Try playing the game with the Frog WordFriend. Take the Bug WordFriend away and tape the Frog WordFriend to the box. Repeat steps 2- 8. Here are some ideas for rhyming words:
• Words that rhyme with Frog: fog, log, dog, hog, jog.
Take it Further:
- Build a WordThing – Build a WordThing™ – Have your child make a WordThing with his or her favorite “ug” word. Write a word with “ug” in it, like “bug,” “rug” or “jug” in big letters on a piece of construction paper or cardboard. Then have your child turn the word into a WordThing by drawing an outline of the object’s shape around it and decorating it by drawing, painting and/or pasting on objects (like pom poms, pipe cleaners, googly eyes, etc.).
- My very own UG Book – In this activity you and your child can create your own book with words that rhyme with Bug. Brainstorm with your child several words that rhyme with Bug (e.g. mug, jug, slug, etc. . .). Write each word on a separate piece of paper. When possible, use images to show what the words mean (using magazine cut-outs, drawings, or photographs). Take a photo of you giving your child a hug, and make it the last page in your book. Create a cover for your “UG” book. Help your child staple all the pages together or punch a hole in the top left hand corner of each page and tie the pages together with yarn. Then read your new book with your child.
Build a Word! – Create several copies of large letters: “R” “U” and “G.” Recite the lyrics to the Build a Word song with your child:”It’s time to Build a Word. Let’s build it. Let’s build it now!”
“Yeah, we just built a word. We built it. We built it.” Then practice each letter in the word ‘RUG’ and practice the sounds /r/ /u/ /g/ to make “RUG.” Emphasize the blending of the three sounds to make the word.

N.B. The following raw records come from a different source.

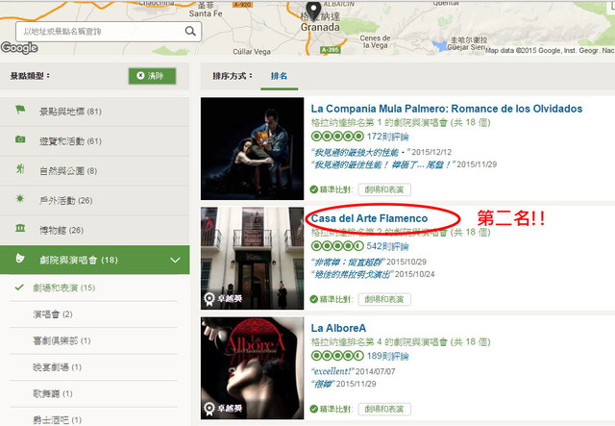Click the magnifier search icon on map
This screenshot has height=426, width=615.
click(190, 31)
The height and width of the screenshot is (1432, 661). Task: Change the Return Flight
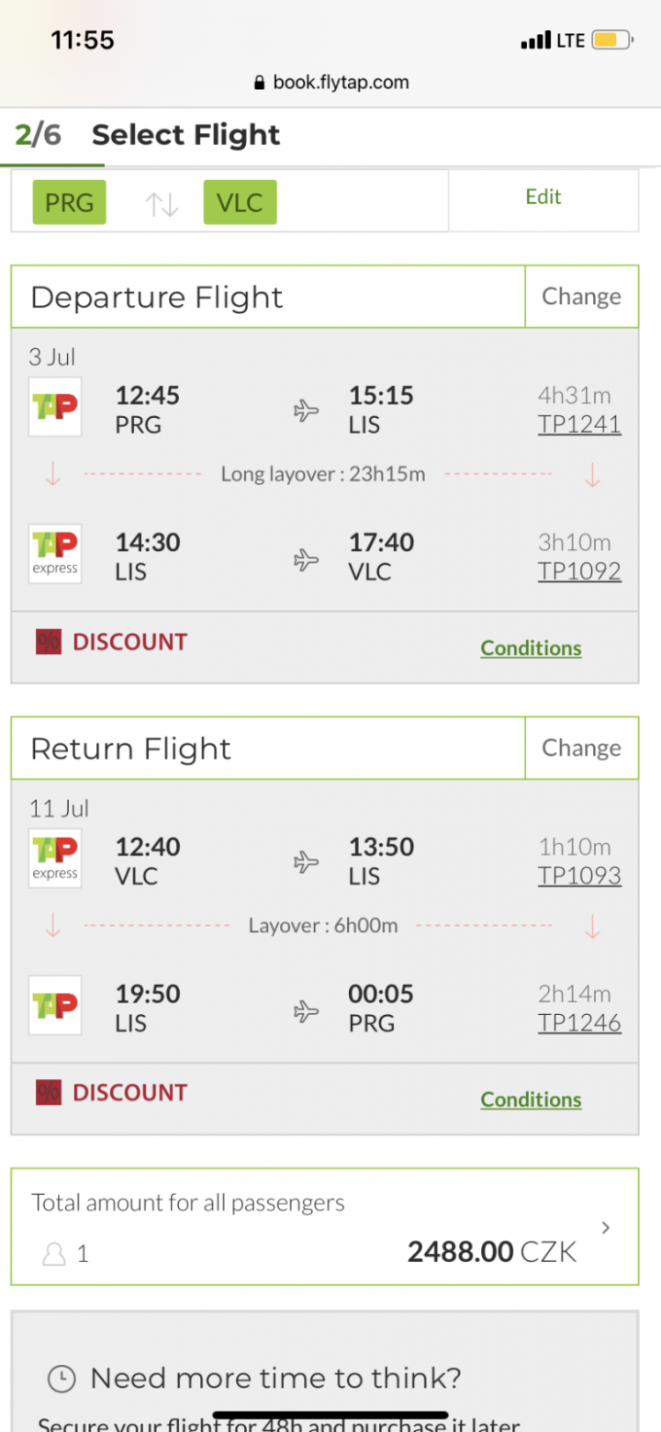coord(581,748)
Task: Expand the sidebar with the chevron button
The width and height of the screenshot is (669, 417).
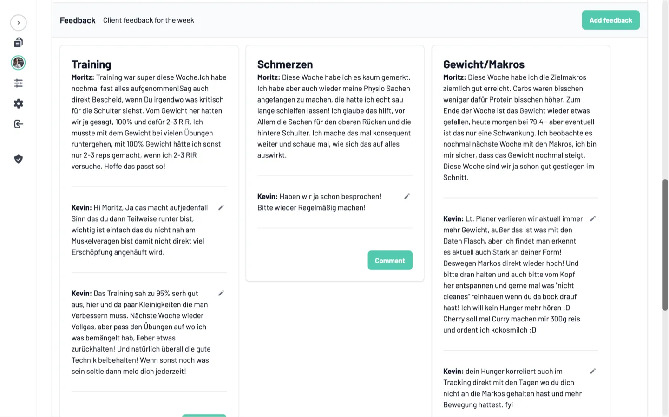Action: pyautogui.click(x=19, y=23)
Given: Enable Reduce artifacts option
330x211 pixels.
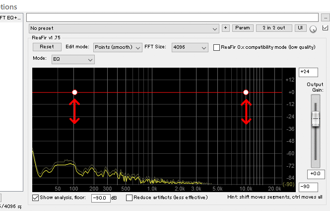Looking at the screenshot, I should [x=130, y=198].

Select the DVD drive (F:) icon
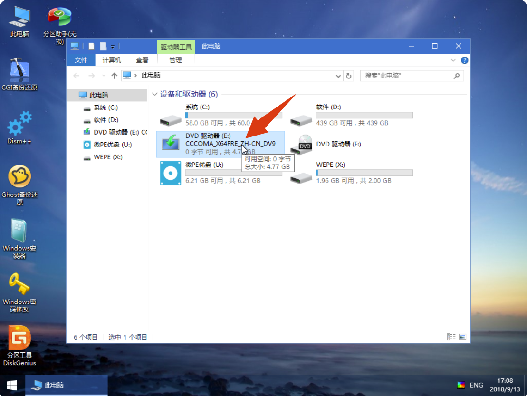click(305, 144)
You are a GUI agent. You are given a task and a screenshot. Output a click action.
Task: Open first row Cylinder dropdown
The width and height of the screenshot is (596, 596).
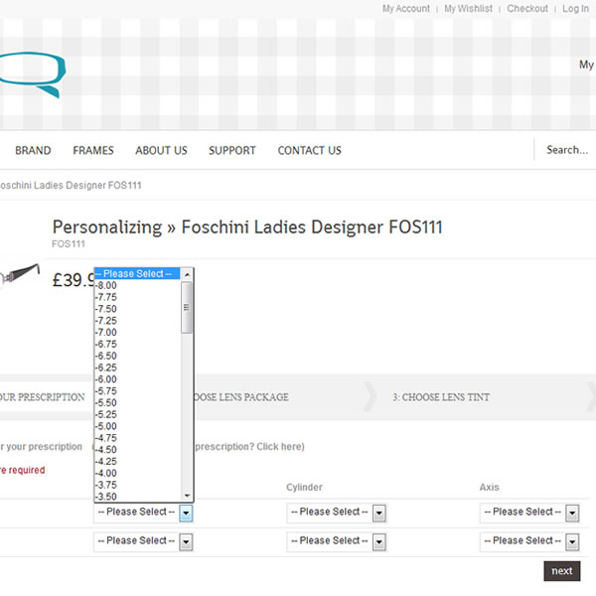click(336, 513)
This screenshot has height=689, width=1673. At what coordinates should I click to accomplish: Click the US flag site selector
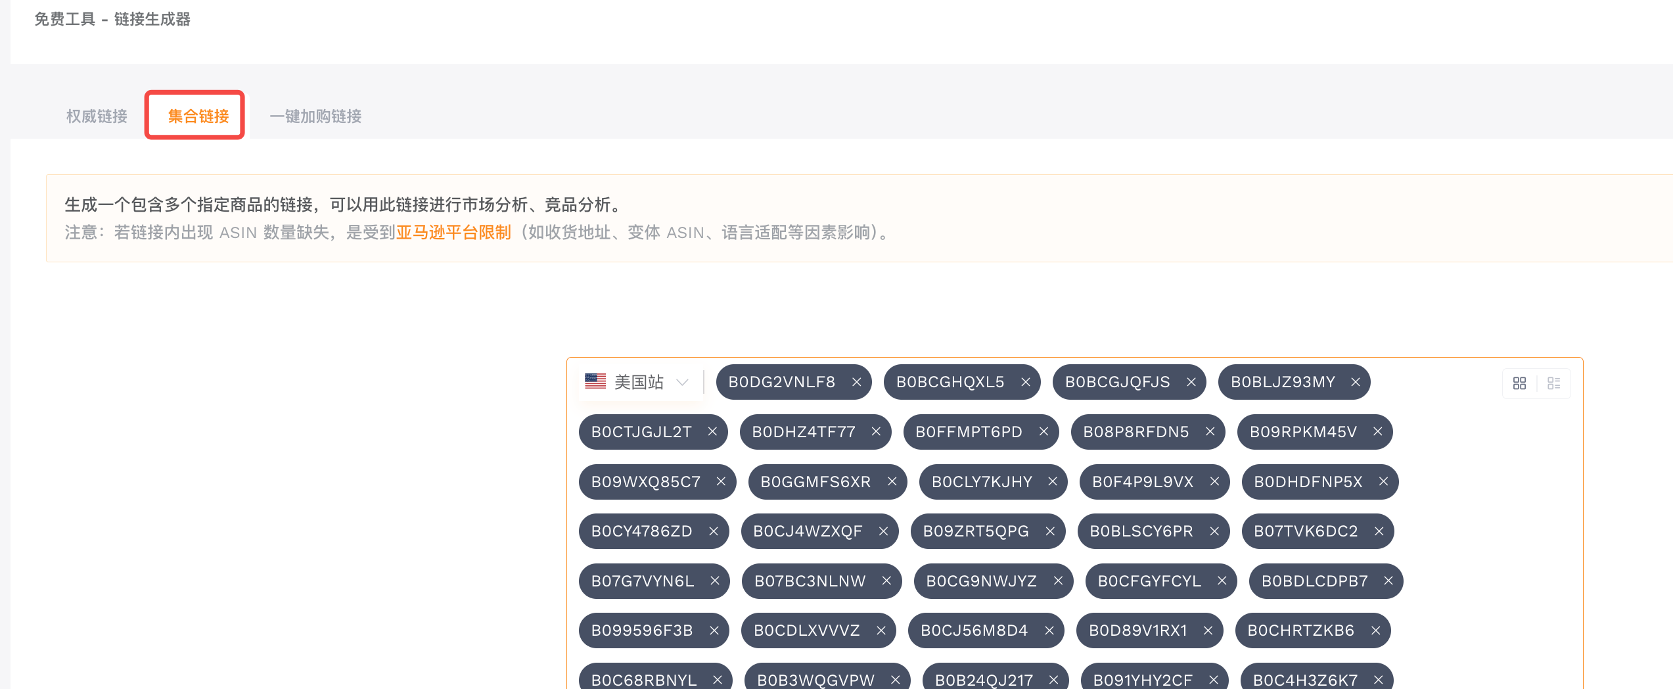coord(595,381)
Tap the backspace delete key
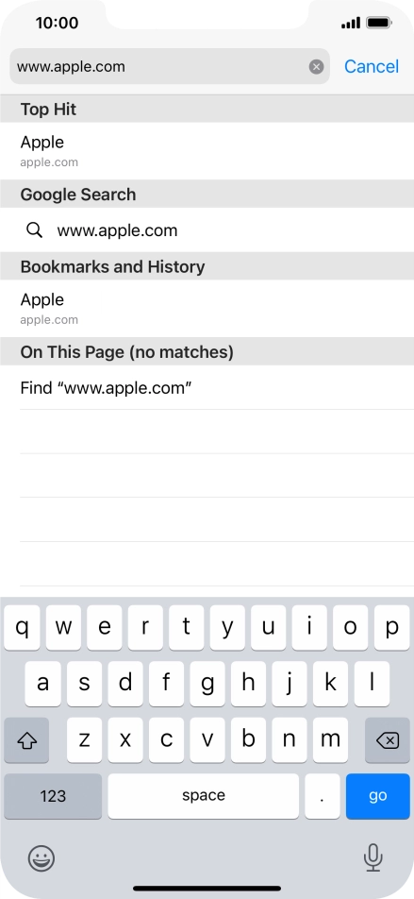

Next, give your child the letter sheets: R, U, G. Work together with your child to build the word RUG by laying the letter cutouts together.
Snug as a Bug Storybook – After watching the Snug in BUG episode, you can make your own book telling the story as you remember it. You could say, “Do you remember the story we saw? First Bug had trouble falling asleep. Then he tried to sleep in a Mug and then a Jug. With the help of his WordFriends, he finally built a snug Rug where he comfortably fell asleep. In your book, you will tell the story you remember seeing today. I can help you with the words you want to write. You can draw any pictures you like to go with your story.”Have your child draw pictures to tell the story as she remembers it. Suggest that she draw pictures from two or three scenes in the story.
Perhaps pictures of:
• Bug in a Mug
• Bug in a Jug
• Bug in the Rug
For children who can write themselves or who are interested in experimenting with text, encourage them to practice “writing” their own words.
- Other “R” words, “U” words, and “G” words – Create visual images of the letters R, U, and G. Create visual images of multiple things that start with R, U, and G, either by using magazine cutouts or drawings. Tell your child, “Did you know that if you listen carefully to the sounds in a word, you can hear the sounds that the letters make? We are going to play a game with those sounds to see if we can make new words.” Hold up a picture of the letter “R” and say: “Did you know that every letter has a shape, a name, and a sound? What is the name of this letter?” This letter “R” has the sound /r/.” Show your child some pictures of things that start with R. Hold up the pictures of things beginning with the letter “R” one at a time and have your child name the objects, pointing out the /r/ sound. Ask them to brainstorm other words that start with R. Repeat using the letters “U” and “G”.